Florence Tan Sethuraman N R
[ニューデリー/シンガポール 17日 ロイター] - 17日アジア時間序盤の原油先物はほぼ横ばいで推移し、先週の上昇分を維持している。米国とイランの和平合意が見通せない状況が続く中、ホルムズ海峡での供給混乱を巡る懸念が引き続き意識されている。
0128GMT(日本時間午前10時28分)時点で北海ブレント先物はほぼ横ばいの1バレル=88.55ドル、米WTI先物は0.14ドル安の82.26ドル。

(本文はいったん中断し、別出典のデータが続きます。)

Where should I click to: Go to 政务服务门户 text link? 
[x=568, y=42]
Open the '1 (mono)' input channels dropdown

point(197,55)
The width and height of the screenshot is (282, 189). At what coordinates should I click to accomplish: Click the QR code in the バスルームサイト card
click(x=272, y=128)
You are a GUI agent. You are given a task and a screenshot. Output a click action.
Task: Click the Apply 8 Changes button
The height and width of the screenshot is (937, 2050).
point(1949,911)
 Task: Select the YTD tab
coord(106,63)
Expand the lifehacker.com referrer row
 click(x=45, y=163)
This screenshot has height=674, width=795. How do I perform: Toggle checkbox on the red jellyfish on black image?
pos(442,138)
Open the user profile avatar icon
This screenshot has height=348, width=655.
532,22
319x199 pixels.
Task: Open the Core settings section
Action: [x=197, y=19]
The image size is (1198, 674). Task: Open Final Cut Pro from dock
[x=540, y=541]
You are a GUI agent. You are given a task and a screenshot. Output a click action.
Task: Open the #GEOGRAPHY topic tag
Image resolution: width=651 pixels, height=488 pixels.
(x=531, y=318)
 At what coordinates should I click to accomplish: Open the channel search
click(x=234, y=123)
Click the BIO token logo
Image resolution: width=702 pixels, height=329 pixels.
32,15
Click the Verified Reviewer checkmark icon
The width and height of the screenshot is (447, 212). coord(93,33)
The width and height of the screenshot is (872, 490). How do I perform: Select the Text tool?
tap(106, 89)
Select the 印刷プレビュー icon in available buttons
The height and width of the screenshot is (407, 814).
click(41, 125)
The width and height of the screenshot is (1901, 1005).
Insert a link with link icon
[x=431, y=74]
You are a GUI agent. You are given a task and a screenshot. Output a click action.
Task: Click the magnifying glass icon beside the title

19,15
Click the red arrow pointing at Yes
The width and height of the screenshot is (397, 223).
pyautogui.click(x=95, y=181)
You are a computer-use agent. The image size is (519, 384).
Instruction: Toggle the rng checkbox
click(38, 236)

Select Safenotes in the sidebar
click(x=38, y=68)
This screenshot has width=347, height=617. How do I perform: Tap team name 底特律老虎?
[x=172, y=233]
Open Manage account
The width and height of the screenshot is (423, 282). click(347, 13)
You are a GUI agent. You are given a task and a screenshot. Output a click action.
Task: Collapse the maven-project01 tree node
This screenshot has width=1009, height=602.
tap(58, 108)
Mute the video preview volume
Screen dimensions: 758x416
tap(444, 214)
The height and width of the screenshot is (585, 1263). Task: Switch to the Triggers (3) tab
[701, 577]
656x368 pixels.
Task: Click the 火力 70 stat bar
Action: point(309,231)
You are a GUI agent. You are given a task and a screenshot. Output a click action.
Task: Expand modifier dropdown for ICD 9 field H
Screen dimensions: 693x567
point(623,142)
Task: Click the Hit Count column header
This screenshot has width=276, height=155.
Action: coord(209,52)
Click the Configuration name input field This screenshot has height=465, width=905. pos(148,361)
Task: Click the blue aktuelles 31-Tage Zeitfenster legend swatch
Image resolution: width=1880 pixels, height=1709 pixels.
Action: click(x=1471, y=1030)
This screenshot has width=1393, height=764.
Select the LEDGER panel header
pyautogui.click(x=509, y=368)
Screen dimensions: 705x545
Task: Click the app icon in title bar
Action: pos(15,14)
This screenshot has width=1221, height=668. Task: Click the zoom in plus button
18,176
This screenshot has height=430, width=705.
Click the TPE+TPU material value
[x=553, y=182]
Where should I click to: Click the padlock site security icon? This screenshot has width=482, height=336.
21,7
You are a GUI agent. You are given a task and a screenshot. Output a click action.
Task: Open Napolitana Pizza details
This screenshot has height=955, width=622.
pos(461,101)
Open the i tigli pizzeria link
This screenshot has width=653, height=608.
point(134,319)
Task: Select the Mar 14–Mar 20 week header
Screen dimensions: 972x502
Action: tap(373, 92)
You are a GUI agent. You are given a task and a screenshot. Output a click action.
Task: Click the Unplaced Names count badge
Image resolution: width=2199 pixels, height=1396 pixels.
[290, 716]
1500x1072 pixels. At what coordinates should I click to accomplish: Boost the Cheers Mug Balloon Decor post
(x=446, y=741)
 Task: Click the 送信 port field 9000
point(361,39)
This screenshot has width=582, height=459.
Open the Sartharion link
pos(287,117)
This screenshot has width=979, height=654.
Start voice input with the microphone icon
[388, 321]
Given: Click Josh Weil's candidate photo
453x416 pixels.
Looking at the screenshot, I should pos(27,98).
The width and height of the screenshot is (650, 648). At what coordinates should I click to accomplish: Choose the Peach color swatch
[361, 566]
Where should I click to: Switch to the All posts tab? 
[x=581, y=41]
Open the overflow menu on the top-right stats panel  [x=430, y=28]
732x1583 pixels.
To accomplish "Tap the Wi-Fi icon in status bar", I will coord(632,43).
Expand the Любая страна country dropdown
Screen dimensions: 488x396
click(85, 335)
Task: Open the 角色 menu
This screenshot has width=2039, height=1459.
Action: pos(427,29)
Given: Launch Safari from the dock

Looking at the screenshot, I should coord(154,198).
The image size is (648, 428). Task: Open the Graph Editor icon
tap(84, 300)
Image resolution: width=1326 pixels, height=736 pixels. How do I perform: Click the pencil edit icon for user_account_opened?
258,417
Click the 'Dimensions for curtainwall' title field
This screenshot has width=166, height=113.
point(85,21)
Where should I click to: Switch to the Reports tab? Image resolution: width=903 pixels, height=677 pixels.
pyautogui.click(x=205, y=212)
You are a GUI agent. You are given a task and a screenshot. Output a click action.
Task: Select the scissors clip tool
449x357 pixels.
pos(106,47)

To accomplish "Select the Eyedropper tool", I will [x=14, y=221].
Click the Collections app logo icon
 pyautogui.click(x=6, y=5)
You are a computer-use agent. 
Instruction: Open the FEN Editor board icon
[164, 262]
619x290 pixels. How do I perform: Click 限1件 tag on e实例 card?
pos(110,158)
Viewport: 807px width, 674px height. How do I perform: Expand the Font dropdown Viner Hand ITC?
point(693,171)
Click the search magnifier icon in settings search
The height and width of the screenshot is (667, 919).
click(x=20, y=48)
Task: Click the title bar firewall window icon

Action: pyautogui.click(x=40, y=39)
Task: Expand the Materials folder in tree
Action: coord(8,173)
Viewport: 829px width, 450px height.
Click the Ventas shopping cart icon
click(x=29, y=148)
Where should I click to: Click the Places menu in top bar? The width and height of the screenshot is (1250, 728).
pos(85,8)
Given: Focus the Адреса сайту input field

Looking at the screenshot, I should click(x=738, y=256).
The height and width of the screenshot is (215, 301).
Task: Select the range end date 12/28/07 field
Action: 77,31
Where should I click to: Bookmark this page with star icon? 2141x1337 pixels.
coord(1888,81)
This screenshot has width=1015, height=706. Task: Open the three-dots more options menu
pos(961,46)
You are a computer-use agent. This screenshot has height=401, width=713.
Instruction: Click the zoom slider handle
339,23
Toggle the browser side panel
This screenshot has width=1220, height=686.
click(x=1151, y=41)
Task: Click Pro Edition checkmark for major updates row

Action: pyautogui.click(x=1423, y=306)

両指標は先週、ホルムズ海峡でアブダビ国営石油会社(ADNOC)が運航するタンカーが攻撃されたほか、サウジアラムコの製油所も攻撃を受けたことを受け、5%超上昇していた。
週末にはイランのアラグチ外相が、対米交渉を再開する決定は下されていないと発言。一方、トランプ米大統領は米国民に対し、イランとの紛争が続く間、ガソリン価格の「わずかな上昇」を受け入れるよう呼びかけた。
フィリップ・ノバの市場インサイト責任者プリヤンカ・サチデバ氏は「米国とイラン間の恒久的な紛争解決への期待が薄れ、地政学リスクプレミアムが市場に戻ったことで、原油価格は8月初旬の安値からほぼ完全に回復した」と指摘。「ただ、ホルムズ海峡で新たな攻撃、特にタンカーや石油関連インフラへの実質的な損害を示す明確な証拠が出ない限り、ここからの上値余地は限定的とみている」と述べた。
調査会社ケプラーの船舶追跡データによると、15日にホルムズ海峡を通過した商品運搬船は5隻、16日はゼロと、前週末の31隻から減少した。